As with any industry, the child care profession requires owners and staff to have the proper training in order to provide high quality services. Your state may have certain training requirements that you will need to meet before you obtain your license or before your staff begin working with children.
- Required and Recommended Initial Training
Each state sets their own training requirements for child care providers. Generally, certain health and safety topics such as CPR, first aid and safe sleep may be required. Your state may also require you to complete a series of health and safety trainings before obtaining your license. Check with your local Child Care Resource and Referral agency (CCR&R) for a list of required initial training topics.
Whether or not it is required by your state, it is important for child care professionals to be trained in health and safety, emergency preparedness and response, child development, and early learning. When staff are knowledgeable about how children grow and learn, they are better able to provide nurturing and attentive care and a quality learning environment for children.
Ensure that your training plan also includes opportunities for you to learn business management skills and strategies. Important topics may include financial management and budgeting, record-keeping, grant writing, child care business automation, developing thorough policies and procedures, and employee management and development, among others.

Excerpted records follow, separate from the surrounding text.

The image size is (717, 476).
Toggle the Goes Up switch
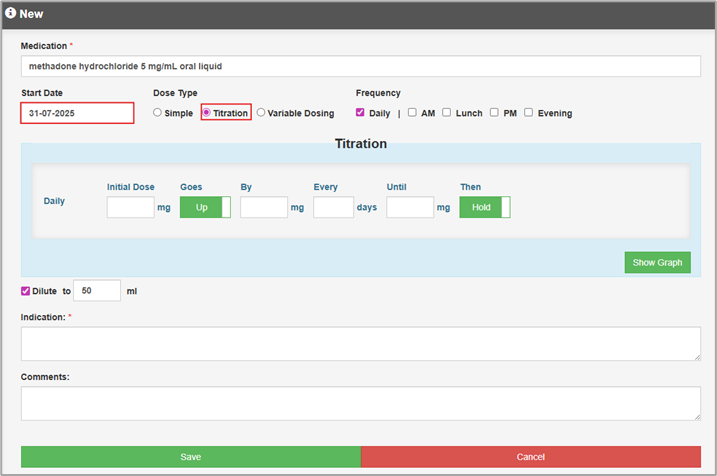click(x=205, y=207)
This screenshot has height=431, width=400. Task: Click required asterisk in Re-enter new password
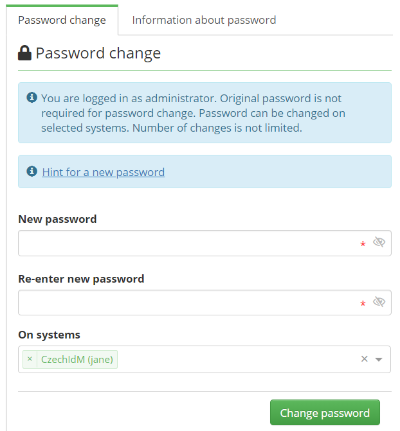[x=363, y=303]
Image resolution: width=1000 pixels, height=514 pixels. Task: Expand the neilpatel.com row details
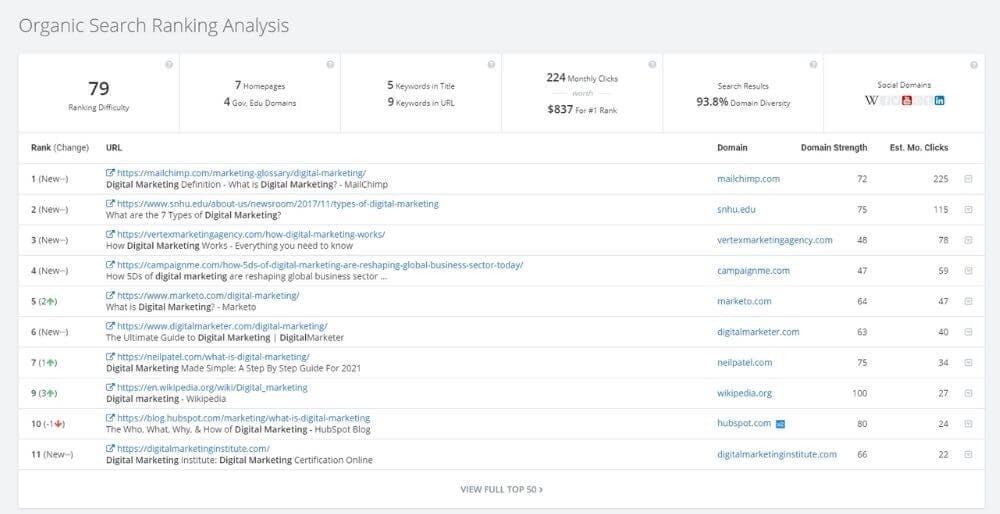coord(968,362)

You may have opportunities for initial trainings in-person or online. Some trainings will have set times for attendance, while others may be offered over a period of time or self-paced. Check to see if trainings offer credentials, certificates or continuing education units (CEUs) upon completion. Earning CEUs may help you or your staff earn credits toward a college degree.

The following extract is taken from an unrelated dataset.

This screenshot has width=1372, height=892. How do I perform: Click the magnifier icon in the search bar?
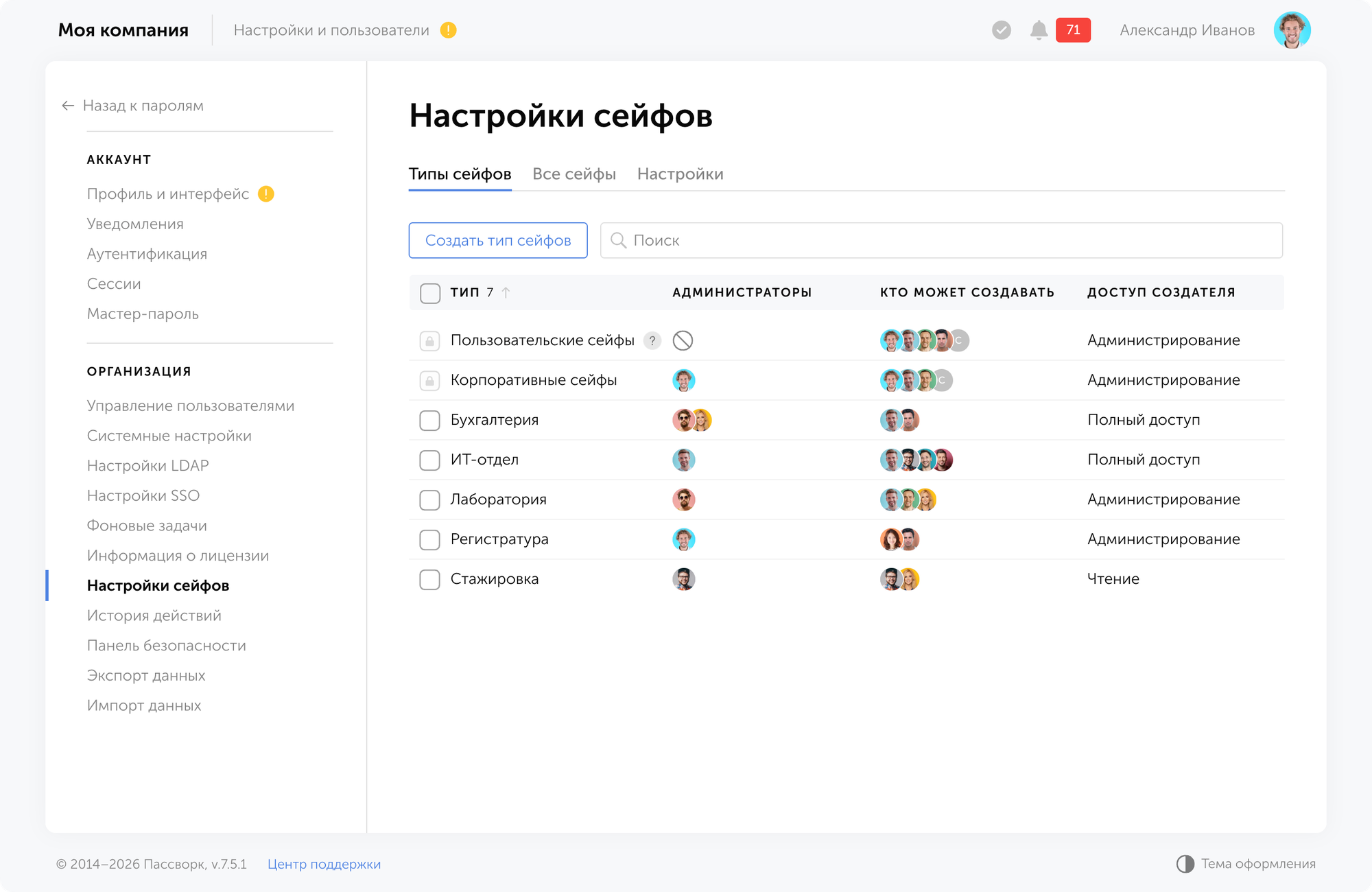point(619,240)
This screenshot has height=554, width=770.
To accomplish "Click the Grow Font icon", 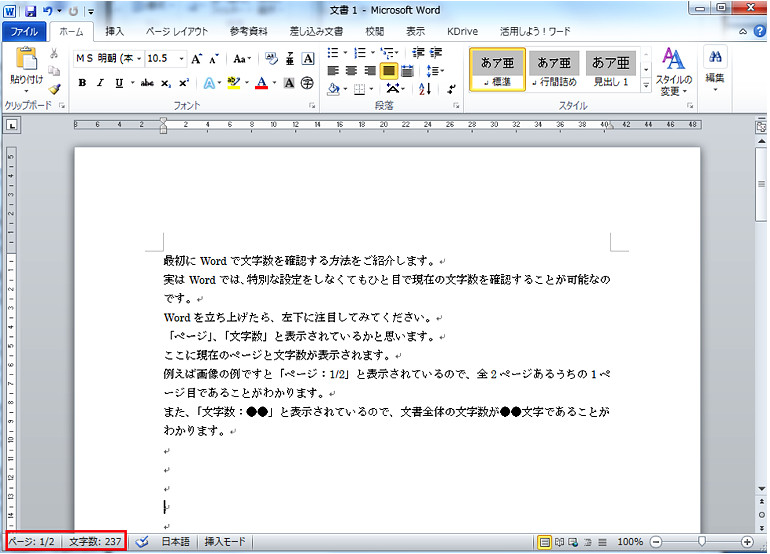I will [196, 59].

For child care owners, directors, and staff, it can be helpful (and in some states required) to have a degree or credential in an early childhood-related field. Whether or not it is required, advancing your education can help you provide quality child care and is an important characteristic of high-quality programs. If you choose to have your program pursue national accreditation or participate in your state’s Quality Rating and Improvement System (QRIS), you or your staff may need to have higher levels of education.
There are different ways you can continue your education in the early childhood field. Contact your local CCR&R to learn more about different programs in your area that can help you or your staff earn your Child Development Associate (CDA) credential, associate degree, or bachelor’s degree in early childhood education or child development. You can also check with local and online colleges and universities that offer degree programs in child-related fields.